Pixel coordinate grounding data
***

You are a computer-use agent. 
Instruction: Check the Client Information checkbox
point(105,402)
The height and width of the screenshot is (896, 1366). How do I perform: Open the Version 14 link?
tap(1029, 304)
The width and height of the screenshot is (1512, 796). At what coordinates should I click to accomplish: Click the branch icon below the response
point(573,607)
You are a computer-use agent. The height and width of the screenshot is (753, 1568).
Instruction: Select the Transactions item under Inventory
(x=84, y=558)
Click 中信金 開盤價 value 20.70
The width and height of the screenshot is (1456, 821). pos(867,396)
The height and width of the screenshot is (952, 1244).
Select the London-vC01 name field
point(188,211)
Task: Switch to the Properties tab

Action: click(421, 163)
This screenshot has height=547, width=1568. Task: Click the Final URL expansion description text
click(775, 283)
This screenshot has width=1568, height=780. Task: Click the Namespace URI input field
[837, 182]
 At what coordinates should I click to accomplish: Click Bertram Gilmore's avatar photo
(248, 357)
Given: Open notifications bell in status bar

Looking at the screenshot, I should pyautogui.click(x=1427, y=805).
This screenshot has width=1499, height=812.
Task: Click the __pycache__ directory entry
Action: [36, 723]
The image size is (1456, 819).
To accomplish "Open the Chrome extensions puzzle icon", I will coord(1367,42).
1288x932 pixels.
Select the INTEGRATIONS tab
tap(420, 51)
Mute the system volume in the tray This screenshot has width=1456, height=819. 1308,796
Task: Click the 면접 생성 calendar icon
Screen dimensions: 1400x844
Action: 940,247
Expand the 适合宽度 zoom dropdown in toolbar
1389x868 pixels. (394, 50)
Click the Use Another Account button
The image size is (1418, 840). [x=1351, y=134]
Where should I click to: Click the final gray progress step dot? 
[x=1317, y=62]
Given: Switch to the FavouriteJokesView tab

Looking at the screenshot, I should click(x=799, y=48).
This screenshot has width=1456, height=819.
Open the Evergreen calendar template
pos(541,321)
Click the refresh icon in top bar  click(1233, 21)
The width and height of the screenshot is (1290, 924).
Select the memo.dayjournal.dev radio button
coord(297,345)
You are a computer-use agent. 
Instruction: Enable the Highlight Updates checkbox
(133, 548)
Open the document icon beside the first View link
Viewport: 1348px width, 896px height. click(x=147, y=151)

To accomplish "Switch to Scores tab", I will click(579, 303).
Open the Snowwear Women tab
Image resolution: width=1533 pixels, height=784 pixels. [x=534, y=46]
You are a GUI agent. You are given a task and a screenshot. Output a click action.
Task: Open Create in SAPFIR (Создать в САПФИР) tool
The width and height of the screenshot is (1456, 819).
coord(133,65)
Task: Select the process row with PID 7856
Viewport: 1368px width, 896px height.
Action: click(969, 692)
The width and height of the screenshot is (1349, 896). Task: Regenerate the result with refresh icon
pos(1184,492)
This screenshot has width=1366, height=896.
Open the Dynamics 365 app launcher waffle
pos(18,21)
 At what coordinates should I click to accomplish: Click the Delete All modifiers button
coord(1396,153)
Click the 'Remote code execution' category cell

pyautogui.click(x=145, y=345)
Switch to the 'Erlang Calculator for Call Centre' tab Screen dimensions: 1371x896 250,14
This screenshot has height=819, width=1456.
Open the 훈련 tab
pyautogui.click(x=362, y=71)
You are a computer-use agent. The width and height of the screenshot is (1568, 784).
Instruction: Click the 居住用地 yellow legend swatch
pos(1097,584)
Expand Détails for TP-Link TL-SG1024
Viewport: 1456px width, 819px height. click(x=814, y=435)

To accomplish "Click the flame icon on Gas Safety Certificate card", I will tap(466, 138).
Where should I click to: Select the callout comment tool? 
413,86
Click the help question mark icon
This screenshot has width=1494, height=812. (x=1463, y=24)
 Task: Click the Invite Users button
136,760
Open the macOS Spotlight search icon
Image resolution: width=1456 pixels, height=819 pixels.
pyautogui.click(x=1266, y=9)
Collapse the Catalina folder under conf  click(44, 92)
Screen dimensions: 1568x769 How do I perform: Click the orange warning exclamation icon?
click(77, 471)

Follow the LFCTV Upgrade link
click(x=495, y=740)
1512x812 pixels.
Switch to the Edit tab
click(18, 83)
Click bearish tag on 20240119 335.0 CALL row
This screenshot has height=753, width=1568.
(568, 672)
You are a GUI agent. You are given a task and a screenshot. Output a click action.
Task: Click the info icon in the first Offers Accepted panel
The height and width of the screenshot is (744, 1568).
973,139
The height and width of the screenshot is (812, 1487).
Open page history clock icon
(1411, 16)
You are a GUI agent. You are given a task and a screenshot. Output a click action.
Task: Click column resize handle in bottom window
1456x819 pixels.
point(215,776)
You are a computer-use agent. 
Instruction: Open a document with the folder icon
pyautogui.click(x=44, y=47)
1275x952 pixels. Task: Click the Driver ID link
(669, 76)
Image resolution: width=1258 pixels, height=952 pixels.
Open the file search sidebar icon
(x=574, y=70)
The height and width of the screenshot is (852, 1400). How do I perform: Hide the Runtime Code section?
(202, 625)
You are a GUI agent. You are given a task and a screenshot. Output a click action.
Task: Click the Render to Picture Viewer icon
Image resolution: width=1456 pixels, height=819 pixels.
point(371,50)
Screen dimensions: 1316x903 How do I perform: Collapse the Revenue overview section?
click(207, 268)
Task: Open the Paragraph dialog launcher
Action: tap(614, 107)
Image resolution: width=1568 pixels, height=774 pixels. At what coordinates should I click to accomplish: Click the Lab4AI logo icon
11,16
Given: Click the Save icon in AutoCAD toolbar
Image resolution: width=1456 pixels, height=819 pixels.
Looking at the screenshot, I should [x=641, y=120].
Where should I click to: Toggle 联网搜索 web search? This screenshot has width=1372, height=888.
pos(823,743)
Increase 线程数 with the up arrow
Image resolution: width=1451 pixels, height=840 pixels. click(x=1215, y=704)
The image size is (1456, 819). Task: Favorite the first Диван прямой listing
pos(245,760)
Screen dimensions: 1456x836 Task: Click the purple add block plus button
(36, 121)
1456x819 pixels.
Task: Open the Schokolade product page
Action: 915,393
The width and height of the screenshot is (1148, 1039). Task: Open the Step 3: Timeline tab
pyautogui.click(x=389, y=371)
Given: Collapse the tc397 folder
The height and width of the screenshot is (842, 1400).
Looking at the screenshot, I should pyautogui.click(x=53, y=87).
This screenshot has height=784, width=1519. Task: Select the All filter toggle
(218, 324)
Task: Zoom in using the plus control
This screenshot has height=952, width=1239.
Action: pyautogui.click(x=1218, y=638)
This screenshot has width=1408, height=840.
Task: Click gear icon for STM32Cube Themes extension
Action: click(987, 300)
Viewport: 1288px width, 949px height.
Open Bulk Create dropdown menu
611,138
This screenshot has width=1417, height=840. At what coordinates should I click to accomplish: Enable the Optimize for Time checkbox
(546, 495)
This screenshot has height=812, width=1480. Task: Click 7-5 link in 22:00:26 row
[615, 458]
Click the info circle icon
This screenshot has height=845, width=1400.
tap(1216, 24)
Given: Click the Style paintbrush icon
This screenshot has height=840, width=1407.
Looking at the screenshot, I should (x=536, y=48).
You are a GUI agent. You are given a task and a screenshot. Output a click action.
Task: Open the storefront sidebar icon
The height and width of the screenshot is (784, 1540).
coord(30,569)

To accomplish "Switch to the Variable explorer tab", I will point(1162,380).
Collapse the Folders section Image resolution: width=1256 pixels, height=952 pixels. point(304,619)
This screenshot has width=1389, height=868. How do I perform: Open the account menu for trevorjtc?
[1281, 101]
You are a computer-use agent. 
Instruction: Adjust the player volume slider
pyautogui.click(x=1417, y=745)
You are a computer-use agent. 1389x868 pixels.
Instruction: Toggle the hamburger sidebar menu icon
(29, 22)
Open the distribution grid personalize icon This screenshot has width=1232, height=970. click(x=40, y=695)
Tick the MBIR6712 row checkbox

***

Assignment
Retype exactly the lines above, from the one with "Viewport: 1288px width, 949px height." through the one with "Given: Click the Style paintbrush icon", inclusive.

Completed task
Viewport: 1288px width, 949px height.
Open Bulk Create dropdown menu
611,138
This screenshot has width=1417, height=840. At what coordinates should I click to accomplish: Enable the Optimize for Time checkbox
(546, 495)
This screenshot has height=812, width=1480. Task: Click 7-5 link in 22:00:26 row
[615, 458]
Click the info circle icon
This screenshot has height=845, width=1400.
tap(1216, 24)
Given: Click the Style paintbrush icon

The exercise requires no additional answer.